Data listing
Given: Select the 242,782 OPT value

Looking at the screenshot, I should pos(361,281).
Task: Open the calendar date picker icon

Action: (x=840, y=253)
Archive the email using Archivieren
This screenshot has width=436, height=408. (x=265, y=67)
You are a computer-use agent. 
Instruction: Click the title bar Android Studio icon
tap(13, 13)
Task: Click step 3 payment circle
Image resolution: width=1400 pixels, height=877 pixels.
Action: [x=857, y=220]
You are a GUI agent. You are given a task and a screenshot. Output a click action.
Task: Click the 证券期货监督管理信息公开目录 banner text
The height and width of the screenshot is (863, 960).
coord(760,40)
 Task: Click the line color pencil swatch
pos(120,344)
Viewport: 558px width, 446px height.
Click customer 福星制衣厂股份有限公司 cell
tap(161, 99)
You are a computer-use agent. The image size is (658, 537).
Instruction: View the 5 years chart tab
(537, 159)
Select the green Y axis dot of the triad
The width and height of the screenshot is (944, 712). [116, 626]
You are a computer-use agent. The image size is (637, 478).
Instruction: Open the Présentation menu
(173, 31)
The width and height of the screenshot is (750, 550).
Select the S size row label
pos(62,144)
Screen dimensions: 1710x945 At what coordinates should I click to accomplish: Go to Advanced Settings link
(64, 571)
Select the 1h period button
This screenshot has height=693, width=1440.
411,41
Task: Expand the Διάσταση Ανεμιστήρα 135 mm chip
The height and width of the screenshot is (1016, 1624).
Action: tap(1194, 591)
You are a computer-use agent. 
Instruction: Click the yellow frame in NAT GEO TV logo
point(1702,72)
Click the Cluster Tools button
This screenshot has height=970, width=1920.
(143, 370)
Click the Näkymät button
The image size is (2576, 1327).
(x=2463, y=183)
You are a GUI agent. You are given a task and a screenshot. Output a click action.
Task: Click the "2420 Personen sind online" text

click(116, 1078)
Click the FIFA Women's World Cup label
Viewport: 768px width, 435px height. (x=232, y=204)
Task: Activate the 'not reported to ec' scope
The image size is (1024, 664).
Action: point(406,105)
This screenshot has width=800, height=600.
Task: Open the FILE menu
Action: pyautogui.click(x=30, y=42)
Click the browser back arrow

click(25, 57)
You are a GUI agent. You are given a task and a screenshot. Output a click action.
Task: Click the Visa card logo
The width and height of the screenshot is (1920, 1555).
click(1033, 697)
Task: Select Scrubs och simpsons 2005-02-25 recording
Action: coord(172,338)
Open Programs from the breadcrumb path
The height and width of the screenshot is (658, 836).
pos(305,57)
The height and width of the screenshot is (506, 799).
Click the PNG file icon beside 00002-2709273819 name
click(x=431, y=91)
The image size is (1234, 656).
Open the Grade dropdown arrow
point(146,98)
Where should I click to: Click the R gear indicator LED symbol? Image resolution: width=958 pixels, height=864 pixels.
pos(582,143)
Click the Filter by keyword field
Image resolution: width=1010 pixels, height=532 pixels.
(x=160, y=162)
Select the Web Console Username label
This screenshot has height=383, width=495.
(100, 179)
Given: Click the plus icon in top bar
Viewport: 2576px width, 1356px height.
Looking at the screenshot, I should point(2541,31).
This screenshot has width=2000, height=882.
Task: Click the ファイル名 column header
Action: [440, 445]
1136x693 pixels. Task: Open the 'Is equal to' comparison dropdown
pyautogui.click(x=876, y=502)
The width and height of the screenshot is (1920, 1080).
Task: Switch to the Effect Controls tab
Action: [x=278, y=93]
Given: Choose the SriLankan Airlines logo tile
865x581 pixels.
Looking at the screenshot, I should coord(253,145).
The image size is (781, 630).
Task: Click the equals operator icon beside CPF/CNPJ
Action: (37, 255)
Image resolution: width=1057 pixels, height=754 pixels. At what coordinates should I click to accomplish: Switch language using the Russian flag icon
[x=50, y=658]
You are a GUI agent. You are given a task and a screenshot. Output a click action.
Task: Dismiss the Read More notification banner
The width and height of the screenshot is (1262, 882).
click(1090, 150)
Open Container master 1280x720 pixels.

Task objective – Rewrite the items from the start through the line containing "This screenshot has width=436, height=408.", inclusive, renaming "calendar" to "schedule" and leaving everything else unchanged.

Answer to the task –
Given: Select the 242,782 OPT value

Looking at the screenshot, I should pos(361,281).
Task: Open the schedule date picker icon

Action: (x=840, y=253)
Archive the email using Archivieren
This screenshot has width=436, height=408. (x=265, y=67)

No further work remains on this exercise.